■ Input for this task
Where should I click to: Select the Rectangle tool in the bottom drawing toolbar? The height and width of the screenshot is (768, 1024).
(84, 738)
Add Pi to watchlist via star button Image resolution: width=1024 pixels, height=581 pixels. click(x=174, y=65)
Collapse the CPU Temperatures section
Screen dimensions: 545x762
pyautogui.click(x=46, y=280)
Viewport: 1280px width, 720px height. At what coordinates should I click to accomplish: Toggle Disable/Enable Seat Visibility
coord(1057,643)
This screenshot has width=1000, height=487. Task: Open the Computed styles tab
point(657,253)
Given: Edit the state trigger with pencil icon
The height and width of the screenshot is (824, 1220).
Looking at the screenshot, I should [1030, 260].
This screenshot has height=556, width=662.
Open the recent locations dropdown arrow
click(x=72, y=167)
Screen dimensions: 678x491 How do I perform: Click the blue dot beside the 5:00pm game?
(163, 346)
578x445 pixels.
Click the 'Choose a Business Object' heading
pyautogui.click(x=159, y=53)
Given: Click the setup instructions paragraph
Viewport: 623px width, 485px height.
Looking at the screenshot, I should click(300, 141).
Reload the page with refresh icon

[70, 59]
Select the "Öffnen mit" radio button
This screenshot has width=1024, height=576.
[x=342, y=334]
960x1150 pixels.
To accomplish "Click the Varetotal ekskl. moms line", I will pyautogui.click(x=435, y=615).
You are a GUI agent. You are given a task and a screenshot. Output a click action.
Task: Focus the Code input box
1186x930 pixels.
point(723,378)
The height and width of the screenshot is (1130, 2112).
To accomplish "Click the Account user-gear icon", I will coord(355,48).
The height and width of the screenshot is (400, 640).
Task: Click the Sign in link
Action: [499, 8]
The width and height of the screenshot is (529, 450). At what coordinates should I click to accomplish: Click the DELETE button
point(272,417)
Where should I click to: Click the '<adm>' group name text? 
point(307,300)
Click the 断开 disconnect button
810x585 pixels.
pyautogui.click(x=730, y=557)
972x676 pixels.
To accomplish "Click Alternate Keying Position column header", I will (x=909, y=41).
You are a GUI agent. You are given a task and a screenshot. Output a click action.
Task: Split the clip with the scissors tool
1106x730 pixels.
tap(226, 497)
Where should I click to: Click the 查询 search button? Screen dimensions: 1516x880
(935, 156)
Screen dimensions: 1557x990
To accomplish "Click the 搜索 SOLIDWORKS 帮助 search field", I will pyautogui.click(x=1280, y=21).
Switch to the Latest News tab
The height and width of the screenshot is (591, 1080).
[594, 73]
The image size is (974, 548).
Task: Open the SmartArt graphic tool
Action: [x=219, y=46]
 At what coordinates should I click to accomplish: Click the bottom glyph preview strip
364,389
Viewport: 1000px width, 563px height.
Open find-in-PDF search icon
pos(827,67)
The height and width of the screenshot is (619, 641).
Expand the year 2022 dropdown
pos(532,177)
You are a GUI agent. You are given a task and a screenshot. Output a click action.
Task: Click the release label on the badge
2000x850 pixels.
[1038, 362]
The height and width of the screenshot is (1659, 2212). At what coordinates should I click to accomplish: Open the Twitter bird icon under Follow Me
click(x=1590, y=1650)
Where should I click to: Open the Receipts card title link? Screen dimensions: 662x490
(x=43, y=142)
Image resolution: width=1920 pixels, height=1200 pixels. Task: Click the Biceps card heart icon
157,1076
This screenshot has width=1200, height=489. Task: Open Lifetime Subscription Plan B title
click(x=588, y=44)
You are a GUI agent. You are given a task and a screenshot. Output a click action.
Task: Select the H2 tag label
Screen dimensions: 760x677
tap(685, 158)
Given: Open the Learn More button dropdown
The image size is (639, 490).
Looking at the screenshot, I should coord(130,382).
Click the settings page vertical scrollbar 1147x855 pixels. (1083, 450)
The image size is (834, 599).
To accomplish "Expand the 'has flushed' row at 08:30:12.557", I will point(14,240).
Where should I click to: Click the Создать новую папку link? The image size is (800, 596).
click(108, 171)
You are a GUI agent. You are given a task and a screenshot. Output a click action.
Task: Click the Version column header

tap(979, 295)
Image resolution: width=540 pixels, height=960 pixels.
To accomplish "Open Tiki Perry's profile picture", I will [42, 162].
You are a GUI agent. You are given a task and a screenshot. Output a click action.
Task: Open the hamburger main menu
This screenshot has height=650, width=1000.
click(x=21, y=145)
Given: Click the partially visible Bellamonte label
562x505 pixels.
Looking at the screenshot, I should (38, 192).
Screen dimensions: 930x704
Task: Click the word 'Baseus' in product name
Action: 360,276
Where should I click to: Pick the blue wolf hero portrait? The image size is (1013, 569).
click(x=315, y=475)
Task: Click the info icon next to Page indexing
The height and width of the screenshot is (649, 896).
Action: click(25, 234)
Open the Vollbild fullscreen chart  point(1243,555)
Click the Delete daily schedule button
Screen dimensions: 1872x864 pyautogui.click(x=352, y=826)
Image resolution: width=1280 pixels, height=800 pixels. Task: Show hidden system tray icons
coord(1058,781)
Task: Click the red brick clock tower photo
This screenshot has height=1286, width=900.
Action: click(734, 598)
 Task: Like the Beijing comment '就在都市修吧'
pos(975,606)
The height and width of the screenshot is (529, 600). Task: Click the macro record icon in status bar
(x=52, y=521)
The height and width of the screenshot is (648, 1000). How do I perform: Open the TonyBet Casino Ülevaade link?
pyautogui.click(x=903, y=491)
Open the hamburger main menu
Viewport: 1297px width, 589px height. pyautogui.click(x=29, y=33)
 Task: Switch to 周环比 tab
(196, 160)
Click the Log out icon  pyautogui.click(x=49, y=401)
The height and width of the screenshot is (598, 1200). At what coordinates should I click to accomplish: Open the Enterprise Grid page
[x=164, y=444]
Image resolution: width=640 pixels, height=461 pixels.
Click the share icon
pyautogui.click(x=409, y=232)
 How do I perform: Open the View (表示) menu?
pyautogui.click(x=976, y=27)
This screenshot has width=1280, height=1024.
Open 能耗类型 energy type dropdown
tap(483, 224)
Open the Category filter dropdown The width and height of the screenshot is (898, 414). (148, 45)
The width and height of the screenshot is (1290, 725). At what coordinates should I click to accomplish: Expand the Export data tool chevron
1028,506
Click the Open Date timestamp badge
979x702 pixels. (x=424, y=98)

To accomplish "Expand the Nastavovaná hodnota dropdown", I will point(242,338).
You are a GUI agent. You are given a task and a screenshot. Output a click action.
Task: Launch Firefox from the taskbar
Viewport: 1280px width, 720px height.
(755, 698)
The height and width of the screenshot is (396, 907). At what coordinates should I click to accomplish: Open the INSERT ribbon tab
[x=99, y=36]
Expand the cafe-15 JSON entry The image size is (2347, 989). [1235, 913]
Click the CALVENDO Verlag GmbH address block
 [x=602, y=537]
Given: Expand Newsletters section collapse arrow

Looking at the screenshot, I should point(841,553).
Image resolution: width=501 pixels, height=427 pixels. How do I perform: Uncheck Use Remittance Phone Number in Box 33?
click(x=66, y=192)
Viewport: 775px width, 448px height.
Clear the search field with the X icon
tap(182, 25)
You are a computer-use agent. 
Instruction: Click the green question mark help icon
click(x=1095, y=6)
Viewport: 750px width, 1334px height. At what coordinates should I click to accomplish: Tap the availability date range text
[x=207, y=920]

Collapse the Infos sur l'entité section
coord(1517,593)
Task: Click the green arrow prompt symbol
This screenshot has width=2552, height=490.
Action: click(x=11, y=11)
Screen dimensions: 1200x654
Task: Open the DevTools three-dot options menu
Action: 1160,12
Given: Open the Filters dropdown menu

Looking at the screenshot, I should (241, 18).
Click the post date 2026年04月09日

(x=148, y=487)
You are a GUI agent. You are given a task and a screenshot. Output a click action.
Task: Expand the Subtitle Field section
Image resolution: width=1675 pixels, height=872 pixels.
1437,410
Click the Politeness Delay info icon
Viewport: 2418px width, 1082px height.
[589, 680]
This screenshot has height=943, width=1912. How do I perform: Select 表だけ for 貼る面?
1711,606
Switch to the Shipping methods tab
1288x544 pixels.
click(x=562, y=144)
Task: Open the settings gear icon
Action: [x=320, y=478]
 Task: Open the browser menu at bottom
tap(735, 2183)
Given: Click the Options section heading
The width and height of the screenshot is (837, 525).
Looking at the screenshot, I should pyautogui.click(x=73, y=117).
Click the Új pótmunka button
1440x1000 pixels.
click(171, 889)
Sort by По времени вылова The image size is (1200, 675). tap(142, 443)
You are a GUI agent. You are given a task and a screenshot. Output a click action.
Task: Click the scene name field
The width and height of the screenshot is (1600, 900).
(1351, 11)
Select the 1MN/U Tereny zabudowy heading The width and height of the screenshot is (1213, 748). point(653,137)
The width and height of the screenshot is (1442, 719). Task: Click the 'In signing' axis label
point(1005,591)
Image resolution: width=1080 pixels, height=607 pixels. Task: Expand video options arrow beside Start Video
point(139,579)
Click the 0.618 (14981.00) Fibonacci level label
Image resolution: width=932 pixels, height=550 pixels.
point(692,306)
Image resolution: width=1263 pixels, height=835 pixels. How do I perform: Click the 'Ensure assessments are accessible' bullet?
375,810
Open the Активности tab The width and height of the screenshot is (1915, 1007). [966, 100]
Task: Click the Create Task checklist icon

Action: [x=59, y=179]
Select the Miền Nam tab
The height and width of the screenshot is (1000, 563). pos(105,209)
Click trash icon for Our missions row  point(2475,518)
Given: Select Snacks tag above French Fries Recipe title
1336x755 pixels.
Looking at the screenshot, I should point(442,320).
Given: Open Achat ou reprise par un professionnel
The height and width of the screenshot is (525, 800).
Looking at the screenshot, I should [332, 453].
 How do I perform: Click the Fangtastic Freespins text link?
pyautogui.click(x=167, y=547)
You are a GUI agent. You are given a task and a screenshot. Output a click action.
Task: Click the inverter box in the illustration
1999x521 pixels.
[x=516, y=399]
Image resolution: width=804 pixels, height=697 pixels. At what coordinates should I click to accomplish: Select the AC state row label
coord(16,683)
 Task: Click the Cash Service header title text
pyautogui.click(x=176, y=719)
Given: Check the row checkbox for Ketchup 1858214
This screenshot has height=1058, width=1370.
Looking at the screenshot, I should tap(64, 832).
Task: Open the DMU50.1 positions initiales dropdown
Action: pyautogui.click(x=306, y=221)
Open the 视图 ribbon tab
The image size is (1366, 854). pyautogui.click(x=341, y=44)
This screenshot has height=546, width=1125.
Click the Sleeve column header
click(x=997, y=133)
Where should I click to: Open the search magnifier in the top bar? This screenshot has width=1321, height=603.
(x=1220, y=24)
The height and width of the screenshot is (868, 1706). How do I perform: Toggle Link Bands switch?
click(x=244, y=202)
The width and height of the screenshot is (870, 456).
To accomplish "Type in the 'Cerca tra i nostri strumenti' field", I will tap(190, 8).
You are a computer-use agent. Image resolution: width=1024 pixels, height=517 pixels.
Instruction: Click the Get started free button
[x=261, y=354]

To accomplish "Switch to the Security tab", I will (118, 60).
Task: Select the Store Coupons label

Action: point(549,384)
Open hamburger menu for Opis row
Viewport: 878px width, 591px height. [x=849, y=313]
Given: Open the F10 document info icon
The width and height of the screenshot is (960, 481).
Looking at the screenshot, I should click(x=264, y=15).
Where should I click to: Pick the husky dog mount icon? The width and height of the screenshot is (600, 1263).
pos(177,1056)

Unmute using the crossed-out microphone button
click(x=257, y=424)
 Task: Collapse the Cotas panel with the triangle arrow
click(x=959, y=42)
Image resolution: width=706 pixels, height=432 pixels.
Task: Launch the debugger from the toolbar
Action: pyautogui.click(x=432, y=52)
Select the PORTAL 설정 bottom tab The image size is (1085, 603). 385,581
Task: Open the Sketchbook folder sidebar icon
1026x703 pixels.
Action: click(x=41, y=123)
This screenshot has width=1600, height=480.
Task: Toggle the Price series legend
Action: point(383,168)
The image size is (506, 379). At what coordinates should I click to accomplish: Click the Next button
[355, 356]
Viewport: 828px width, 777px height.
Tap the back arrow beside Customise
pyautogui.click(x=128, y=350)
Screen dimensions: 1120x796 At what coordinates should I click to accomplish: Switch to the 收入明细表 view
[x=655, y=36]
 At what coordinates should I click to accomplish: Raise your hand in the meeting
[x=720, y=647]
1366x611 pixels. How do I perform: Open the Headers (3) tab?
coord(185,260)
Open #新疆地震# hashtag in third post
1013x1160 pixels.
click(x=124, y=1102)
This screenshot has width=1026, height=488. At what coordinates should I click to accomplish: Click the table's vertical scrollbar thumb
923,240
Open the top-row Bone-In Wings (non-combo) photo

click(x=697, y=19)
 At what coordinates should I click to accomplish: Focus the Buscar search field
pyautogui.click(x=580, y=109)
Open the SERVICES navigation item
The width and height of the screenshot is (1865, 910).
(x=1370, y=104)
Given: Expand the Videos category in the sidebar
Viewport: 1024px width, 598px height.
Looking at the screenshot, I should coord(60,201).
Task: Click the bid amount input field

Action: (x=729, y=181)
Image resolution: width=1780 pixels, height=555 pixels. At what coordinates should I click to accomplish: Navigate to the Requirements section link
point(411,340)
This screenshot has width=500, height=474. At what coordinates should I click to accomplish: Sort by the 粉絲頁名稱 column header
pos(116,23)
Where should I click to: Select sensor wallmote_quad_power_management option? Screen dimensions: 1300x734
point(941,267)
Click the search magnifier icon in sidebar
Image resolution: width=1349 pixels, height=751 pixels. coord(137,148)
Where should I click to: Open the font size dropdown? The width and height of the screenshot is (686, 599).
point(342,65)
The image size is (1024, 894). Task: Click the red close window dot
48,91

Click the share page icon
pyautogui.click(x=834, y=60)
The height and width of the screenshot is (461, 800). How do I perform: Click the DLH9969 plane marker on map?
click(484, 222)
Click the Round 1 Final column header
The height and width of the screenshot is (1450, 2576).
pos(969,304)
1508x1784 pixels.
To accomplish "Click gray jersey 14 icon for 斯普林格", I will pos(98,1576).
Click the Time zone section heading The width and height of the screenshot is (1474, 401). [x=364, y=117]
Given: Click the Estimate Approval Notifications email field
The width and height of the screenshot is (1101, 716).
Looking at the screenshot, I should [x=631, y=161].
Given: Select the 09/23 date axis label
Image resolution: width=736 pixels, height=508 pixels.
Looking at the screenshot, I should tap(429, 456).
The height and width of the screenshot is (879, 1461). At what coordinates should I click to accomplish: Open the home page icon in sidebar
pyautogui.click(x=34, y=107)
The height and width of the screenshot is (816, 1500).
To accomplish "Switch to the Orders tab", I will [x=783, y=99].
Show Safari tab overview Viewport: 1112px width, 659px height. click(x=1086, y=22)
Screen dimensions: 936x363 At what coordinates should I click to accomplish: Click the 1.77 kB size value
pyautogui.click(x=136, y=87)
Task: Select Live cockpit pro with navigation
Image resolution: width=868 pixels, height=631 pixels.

■ Work request
Up to and including the line with "Given: Click the setup instructions paragraph", repeat the data exactly, starting from its first line; nothing else belongs in the response.

■ Written reply
Where should I click to: Select the Rectangle tool in the bottom drawing toolbar? The height and width of the screenshot is (768, 1024).
(84, 738)
Add Pi to watchlist via star button Image resolution: width=1024 pixels, height=581 pixels. click(x=174, y=65)
Collapse the CPU Temperatures section
Screen dimensions: 545x762
pyautogui.click(x=46, y=280)
Viewport: 1280px width, 720px height. At what coordinates should I click to accomplish: Toggle Disable/Enable Seat Visibility
coord(1057,643)
This screenshot has width=1000, height=487. Task: Open the Computed styles tab
point(657,253)
Given: Edit the state trigger with pencil icon
The height and width of the screenshot is (824, 1220).
Looking at the screenshot, I should [1030, 260].
This screenshot has height=556, width=662.
Open the recent locations dropdown arrow
click(x=72, y=167)
Screen dimensions: 678x491 How do I perform: Click the blue dot beside the 5:00pm game?
(163, 346)
578x445 pixels.
Click the 'Choose a Business Object' heading
pyautogui.click(x=159, y=53)
Given: Click the setup instructions paragraph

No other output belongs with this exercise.